Kepala BPS Suhariyanto mencoba menjelaskan yang dimaksud oleh mantan presiden Indonesia yang ke-6 tersebut. Dia menyebut, jumlah 100 juta orang yang dimaksud merupakan 40% kelompok masyarakat lapisan terbawah.

Dia menjelaskan, 40% kelompok lapisan terbawah ini merupakan klasifikasi kelompok yang dibuat oleh Bank Dunia. Sebanyak 40% lagi merupakan kelompok menengah, dan 20% kelompok masyarakat atas.

"40% lapisan ke bawah itu harus menjadi perhatian pemerintah di manapun, di Amerika harus, di Indonesia harus. Kenapa? Karena 40% ini dikategorikan rentan, kalau kita bicara 40% ya memang jumlahnya kalau dikalikan jumlah penduduk jumlahnya sekitar 105 juta, tetapi 40% itu bukan miskin, itu perlu mendapat perhatian iya, yang miskin ada di bawahnya lagi," kata Kepala BPS Suhariyanto saat berbincang dengan detikFinance, Jakarta, Jumat (10/8/2018).

Badan Pusat Statistik (BPS) mengungkap jurus pemerintah kabinet kerja dalam menurunkan angka kemiskinan di Indonesia. Khususnya dalam lima tahun terakhir. Sebab, angka kemiskinan per Maret 2018 merupakan paling rendah sepanjang sejarah.

Kepala BPS Suhariyanto mengatakan ada tiga pilar yang ampuh menurunkan angka kemiskinan di Indonesia dan itu dilakukan oleh Presiden Joko Widodo (Jokowi). Pertama, adalah membangun infrastruktur secara merata di tanah air.

Infrastruktur yang dimaksud bukan hanya jalan tol, melainkan infrastruktur dasar di semua sektor, seperti sekolah, sanitasi, irigasi, hingga jembatan.

Pilar yang kedua, kata Suhariyanto adalah mengenai sosial inklusi. Di mana, pemerintah memberikan kesempatan seluas-luasnya bagi masyarakat mulai dari yang miskin, rentan miskin dalam mengakses pendidikan, kesehatan seperti yang dirasakan kelas menengah maupun atas.

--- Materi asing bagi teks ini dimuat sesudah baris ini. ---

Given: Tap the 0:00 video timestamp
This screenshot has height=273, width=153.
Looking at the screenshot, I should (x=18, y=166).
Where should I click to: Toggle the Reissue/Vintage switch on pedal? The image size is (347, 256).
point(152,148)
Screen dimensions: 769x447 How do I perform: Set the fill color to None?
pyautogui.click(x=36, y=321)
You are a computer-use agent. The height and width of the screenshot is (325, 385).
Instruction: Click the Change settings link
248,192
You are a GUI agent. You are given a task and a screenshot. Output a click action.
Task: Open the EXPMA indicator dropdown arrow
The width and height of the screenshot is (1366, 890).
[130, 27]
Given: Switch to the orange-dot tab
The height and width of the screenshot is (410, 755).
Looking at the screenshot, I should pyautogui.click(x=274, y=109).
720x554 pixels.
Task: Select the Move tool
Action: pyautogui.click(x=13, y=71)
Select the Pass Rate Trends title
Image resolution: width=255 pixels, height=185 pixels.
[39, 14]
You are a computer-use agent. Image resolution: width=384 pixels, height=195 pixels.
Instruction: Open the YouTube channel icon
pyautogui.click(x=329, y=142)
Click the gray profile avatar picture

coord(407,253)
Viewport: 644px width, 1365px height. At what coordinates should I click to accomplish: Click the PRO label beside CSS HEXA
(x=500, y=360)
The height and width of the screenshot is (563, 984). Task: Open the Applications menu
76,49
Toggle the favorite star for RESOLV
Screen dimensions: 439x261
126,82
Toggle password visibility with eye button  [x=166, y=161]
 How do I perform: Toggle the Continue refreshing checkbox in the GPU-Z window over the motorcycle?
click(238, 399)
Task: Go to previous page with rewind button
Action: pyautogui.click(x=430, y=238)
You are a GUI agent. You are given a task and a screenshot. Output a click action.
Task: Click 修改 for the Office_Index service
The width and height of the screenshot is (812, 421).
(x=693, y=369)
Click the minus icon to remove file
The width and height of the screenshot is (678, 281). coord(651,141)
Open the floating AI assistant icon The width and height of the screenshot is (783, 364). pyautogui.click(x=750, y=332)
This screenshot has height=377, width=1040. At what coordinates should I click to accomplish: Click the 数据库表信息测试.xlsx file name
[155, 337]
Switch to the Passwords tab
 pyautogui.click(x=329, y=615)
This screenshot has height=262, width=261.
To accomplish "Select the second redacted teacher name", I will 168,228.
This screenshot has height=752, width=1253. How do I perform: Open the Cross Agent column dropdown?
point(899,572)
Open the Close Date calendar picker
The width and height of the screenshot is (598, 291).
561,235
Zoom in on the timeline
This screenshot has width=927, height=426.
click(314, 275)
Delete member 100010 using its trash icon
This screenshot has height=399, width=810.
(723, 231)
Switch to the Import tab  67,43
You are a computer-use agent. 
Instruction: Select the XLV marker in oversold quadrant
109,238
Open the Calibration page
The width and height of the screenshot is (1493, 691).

Sedangkan pilar ketiga, pria yang akrab disapa Kecuk ini mengungkapkan dengan jaring pengaman sosial. Pilar ini pun diterapkan oleh banyak negara termasuk Amerika Serikat (AS).

Jaring pengaman sosial yang dimaksud adalah berupa program bantuan sosial. Dia bilang, di pemerintahan kabinet kerja terdapat program sosial seperti beras sejahtera (rastra), program keluarga harapan (PKH), hingga dana desa.